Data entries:
- - -

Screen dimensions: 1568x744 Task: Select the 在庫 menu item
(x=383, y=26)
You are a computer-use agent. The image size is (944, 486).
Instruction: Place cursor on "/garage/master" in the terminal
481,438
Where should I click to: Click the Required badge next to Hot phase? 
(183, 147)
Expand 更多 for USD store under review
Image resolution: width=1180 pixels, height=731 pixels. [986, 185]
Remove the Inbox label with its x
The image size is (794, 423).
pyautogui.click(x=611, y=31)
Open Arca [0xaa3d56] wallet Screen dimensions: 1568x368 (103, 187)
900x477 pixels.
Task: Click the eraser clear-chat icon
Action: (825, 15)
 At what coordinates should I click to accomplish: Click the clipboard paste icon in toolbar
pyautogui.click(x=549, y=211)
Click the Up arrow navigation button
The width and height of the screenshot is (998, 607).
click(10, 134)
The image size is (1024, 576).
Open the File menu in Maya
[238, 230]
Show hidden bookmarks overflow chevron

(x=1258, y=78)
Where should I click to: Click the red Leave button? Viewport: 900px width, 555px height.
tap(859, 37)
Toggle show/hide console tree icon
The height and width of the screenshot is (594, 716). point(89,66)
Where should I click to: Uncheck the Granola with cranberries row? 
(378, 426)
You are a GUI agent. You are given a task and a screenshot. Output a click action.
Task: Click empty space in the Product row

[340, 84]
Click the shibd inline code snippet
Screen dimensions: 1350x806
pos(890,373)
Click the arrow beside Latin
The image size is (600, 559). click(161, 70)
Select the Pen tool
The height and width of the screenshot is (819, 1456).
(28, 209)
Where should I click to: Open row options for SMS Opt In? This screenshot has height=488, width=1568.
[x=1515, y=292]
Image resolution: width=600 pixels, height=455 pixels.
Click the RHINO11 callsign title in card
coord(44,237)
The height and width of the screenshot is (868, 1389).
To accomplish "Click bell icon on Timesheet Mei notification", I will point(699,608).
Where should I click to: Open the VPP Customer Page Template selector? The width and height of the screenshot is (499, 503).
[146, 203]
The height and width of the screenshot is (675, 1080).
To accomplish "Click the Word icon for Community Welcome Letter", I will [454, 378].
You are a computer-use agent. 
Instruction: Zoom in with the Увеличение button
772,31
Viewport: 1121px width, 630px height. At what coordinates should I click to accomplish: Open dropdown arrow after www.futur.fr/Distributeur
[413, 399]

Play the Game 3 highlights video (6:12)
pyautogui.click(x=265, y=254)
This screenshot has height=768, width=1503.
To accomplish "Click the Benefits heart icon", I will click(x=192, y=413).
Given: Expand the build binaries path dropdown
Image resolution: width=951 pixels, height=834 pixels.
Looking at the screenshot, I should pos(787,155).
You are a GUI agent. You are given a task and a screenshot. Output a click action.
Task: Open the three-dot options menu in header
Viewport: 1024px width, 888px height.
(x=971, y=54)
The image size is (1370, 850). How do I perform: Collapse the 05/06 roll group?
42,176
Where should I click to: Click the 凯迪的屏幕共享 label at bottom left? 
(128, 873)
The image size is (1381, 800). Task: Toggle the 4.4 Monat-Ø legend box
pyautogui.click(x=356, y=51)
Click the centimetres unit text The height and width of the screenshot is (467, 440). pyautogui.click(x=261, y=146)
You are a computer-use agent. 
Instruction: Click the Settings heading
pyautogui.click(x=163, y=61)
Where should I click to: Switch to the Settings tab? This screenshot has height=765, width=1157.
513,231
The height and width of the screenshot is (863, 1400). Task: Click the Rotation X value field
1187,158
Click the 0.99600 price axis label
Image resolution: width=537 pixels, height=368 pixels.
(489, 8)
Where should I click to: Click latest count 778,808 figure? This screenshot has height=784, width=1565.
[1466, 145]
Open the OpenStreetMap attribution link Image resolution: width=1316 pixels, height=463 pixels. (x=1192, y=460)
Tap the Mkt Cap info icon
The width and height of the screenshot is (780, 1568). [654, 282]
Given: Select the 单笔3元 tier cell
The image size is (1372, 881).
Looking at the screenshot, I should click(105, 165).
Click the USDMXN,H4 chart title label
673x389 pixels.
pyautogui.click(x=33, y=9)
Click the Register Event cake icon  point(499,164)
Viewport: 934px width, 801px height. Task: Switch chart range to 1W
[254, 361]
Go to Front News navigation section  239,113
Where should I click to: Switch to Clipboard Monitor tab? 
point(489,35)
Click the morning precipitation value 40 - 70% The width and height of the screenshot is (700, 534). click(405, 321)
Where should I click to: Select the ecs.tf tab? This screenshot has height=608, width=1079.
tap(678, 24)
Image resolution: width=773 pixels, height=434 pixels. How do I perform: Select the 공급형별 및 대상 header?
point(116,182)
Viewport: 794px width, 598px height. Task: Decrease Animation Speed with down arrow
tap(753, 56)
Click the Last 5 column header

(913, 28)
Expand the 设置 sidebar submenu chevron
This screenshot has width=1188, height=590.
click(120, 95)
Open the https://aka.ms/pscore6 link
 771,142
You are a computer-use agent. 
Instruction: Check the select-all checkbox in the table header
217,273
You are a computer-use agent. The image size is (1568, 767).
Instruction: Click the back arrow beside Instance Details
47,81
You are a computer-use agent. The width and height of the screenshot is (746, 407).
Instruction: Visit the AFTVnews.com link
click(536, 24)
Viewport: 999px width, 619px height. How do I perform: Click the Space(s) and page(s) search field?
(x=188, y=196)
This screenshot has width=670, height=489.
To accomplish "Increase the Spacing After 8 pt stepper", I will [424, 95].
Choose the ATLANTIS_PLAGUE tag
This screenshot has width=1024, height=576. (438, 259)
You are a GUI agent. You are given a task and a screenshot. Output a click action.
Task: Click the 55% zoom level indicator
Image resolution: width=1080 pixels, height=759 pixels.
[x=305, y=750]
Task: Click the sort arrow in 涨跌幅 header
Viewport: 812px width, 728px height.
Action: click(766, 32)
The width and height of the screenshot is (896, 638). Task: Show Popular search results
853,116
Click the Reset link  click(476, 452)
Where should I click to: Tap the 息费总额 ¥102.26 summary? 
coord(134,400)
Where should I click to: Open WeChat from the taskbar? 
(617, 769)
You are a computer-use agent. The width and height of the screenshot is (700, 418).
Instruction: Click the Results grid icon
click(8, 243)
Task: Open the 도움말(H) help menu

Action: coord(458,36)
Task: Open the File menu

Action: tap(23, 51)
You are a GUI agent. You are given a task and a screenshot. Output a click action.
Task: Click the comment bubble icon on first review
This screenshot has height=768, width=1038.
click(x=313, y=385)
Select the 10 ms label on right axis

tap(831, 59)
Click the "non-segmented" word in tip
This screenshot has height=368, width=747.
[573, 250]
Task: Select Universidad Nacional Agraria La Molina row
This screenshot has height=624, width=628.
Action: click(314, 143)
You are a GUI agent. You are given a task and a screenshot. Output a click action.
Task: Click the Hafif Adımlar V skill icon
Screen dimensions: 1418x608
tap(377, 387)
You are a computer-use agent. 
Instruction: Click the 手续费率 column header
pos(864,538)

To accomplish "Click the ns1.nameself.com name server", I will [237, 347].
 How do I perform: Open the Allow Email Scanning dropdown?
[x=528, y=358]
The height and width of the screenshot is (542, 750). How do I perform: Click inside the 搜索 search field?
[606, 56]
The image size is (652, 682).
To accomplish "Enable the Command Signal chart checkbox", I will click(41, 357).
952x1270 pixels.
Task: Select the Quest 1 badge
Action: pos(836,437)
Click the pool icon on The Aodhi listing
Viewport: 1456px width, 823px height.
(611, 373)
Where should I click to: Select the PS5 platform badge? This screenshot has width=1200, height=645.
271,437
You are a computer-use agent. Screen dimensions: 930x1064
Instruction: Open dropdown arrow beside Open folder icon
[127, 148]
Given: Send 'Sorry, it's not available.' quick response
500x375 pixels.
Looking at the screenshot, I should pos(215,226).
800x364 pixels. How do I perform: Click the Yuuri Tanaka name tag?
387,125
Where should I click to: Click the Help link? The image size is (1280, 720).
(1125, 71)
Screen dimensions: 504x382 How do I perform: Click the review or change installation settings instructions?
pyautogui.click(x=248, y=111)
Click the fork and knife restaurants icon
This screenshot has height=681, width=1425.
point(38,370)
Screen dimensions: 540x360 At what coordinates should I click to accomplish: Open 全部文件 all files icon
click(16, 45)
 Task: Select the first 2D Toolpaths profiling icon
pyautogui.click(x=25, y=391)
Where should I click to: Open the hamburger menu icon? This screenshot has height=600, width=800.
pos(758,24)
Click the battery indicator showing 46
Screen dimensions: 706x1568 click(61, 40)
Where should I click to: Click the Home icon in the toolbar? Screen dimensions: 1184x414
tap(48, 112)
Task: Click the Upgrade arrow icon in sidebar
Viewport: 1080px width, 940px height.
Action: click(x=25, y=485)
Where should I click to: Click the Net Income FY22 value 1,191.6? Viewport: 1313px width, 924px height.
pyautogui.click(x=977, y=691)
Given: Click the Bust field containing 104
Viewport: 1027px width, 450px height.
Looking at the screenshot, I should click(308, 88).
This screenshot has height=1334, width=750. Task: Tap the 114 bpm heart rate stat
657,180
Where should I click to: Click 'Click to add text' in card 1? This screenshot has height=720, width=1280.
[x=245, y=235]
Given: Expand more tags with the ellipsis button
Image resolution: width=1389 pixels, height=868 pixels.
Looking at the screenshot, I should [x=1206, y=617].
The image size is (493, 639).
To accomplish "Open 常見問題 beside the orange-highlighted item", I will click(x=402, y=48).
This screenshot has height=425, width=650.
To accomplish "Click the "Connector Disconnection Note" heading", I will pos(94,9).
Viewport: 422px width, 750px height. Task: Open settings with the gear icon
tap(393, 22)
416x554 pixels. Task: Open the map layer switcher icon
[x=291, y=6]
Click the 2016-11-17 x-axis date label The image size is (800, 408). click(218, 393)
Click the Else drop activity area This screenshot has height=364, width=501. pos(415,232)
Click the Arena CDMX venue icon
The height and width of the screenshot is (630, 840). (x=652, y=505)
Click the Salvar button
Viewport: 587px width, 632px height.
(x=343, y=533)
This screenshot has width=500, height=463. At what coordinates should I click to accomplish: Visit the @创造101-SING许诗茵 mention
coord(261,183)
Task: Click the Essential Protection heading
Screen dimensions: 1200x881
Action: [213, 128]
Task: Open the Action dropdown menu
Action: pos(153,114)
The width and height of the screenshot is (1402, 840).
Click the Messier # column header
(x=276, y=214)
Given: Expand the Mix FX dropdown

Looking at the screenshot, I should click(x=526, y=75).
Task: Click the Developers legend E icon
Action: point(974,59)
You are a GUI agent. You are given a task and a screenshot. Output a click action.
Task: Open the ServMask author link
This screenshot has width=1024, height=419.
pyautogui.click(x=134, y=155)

- - -

— Instructions to follow —
Count up the lines in the entries above where the word "navigation" appears, and give the figure with nothing added.

— Answer for the task —
2